**** Предложенный отрывок
Человек - вместилище всех самых болезненных уклонений жизненного инстинкта. Ближе, чем всякому другому существу, ему знаком, как выражается Достоевский, "роковой круговорот судорожного и моментального самоотрицания и саморазрушения". Как в биологической, так и в моральной области, человек неудержимо тянется ко всему, что уродует, ломает и разрушает его жизнь. Это явление Ницше справедливо считает характернейшим признаком упадничества. С ужасом человек чувствует над собой власть страшной силы, но противиться ей нет ни воли, ни даже желания. Так тянется к сжигающему огню ночная бабочка. Мелькнул огонек, - и бабочка устремляется к нему, бьется о раскаленное стекло лампы, обжигается падает и опять взлетает, и бьется опять.
"У Раскольникова засверкали глаза; он ужасно побледнел, верхняя губа его дрогнула и запрыгала. Он склонился к Заметову как можно ближе и стал шевелить губами, ничего не произнося; так длилось с полминуты; он знал, что делал, но не мог сдержать себя. Страшное слово так и прыгало на его губах: вот-вот сорвется; вот-вот только спустить его, вот-вот только выговорить!
- А что, если это я старуху и Лизавету убил? - проговорил он и вдруг опомнился...
Он вышел, весь дрожа от какого-то дикого, истерического ощущения, в котором, между тем, была часть нестерпимого наслаждения".
********
**** Извлечённые сведения
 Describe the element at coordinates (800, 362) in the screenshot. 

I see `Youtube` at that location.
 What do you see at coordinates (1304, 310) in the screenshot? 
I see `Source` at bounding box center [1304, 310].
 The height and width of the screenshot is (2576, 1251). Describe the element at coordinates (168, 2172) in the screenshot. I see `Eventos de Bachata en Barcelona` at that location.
********
Задание
Напишите продолжение отрывка о тяге человека к саморазрушению, начав сразу после последнего приведённого в нём предложения.

Ответ
С тем же наслаждением Раскольников дергает звонок в квартире, где убил старуху, жадно прислушивается к жестяным звукам, возбуждая подозрение столяров. С тем же наслаждением тянется в цепкие лапы сладострастного хихикающего Порфирия.
Есть упоение в бою,
И бездны мрачной на краю,
И в разъяренном океане.
Средь диких волн и бурной тьмы,
И в аравийском урагане,
И в дуновении чумы.
Все, все, что гибелью грозит,
Для сердца смертного таит
Неизъяснимы наслажденья...
Но для разных людей наслаждения эти очень различны.
В "Войне и мире" Долохов с Петею Ростовым, переодетые французскими офицерами, проникают во французский лагерь. Они сидят с французами у костра, расспрашивают их. У французов рождается подозрение.
"Офицер, не спуская глаз, смотрел на Долохова и переспросил его еще раз, какого он был полка. Долохов не отвечал, как будто не слыхал вопроса, и, закуривая трубку, спрашивал офицеров о том, в какой степени безопасна дорога от казаков.
- Ну, теперь он уедет, - всякую минуту думал Петя, стоя перед костром и слушая его разговор.
Но Долохов начал опять прекратившийся разговор и прямо стал расспрашивать, сколько у них людей в батальоне, сколько батальонов.
Французский офицер, которого не видно было (он лежал, укутавшись шинелью), приподнялся и прошептал что-то товарищу. Долохов встал и кликнул солдата с лошадьми.
- Bonjour, messieurs, - сказал Долохов.
Офицеры что-то шепотом говорили между собой. Долохов долго садился на лошадь, которая не стояла, потом шагом поехал из ворот".
Несомненно, глядя в лицо грозящей гибели, Долохов испытывает огромное наслаждение.
Но представим себе, что вместо Пети рядом с Долоховым сидит у костра... Раскольников. Он бледнеет, губы его дергаются; страшное слово так и прыгает на губах. "Он знает, что делает, но не может сдержать себя". Его охватывает дрожь от какого-то дикого, истерического ощущения, и страшное слово срывается с губ:
- А что, messieurs, если мы не французские офицеры, а русские лазутчики?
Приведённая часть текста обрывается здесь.